Our first stop was a vacant lot that was literally knee deep in garbage.  Juliann had already prepared all the trays, so I followed her lead and tried to watch 360 degrees for anything that moved and ….. wasn’t a cat. 

She’s got the procedure down to a science and we were quickly on our way to stop #2 and stop #3.  On this one, we had company.  A couple guys were seated, standing, doing I’m not sure what, but Juliann plowed ahead.  After leaving the food and water, I headed back to the car, when Juliann told me, “Wait here, I want to give them something.”  Knowing that addicts crave sugar, I later asked, “Did you give them candy?”  “No, I want them to have something healthy, so I always carry granola bars. People who suffer from addiction have to eat, too.”

We were closing up the trunk on stop #4 when an older man approached.  “Do you have any cat food you could give me?  My wife died a year ago, but I have her cat and I really need food.”  Juliann pulled out an armload of food and gave to the man saying, “If you can’t take care of that cat, don’t put it out on the street.  You’ve got my number; you call me if you need help.” 
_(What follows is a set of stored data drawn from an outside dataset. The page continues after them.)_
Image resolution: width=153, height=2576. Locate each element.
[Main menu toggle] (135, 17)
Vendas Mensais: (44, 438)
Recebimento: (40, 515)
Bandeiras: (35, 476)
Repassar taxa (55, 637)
Apparently, most of Penn North has Juliann’s number and it’s come in handy when cats have gone missing or new ones have shown up.  Earlier this summer, someone found kittens at one of her sites and was selling them for $5 on the street.  Juliann got a call and with the help of a local drug dealer was able to rescue one of them.

Next stop was the CVS.  This time we were greeted by four-legged customers.  Although they kept a safe distance, it was obvious they knew this was the dinner lady and they were ready to pounce once we had vacated their space.  At each location, there were camo feral houses tucked into corners, compliments of another local kitty angel named Kris.  Juliann was relieved to see them all still standing as apparently neighborhood residents sometimes take them to use as coffee tables.

We had only had three more stops, but the next one held special significance.  It was Mr. Black’s home – a setup he shares with three female cats who Juliann refers to as his harem.  Mr. Black was something of a celebrity among Juliann and the others because he would actually wait for their cars every day, and lead them to the feeding site.  The harem must have known the big guy was back because all three came out from hiding when we arrived.  Once they were fed and watered, Juliann brought out Mr. Black in his carrier. After seeing videos of TNR kitties beating feet to get back to their colony, I was surprised that it took Mr. Black a moment or two before he took off and ran. 

You have to wonder, did he think for a second, maybe indoor isn’t so bad after all?

From there, we did our final two stops, caught a fleeting glimpse of Little Foot and a big Fluffy Guy, whose name I can’t remember as well as numerous hungry eyes peering out from garbage dumps and vacant houses. 

Over the years, I’ve heard complaints from anti-cat people that these caretakers are enabling the problem by helping these cats survive.  Nothing could be further from the truth.  These three amazing young women have not only gotten all the cats on this route spayed and neutered, they’ve also been tireless advocates for the people and animals who live there.  Whether it’s helping with pet food, people food, alerting the city to garbage dumps, calling animal control on behalf of neglected dogs or just treating the local residents with kindness and respect, they’re doing work that no one else is.  They’ve formed a bond with one of Baltimore’s roughest neighborhoods and, in the process, made it a much kinder place for the cats unfortunate enough to live there.

Postscript:  The very next day, Juliann was doing her rounds when she was alerted that a new cat had appeared.  She was able to catch him and Sir Sweet Potato is now awaiting vetting and neutering, and will be up for adoption through the Feline Rescue Association.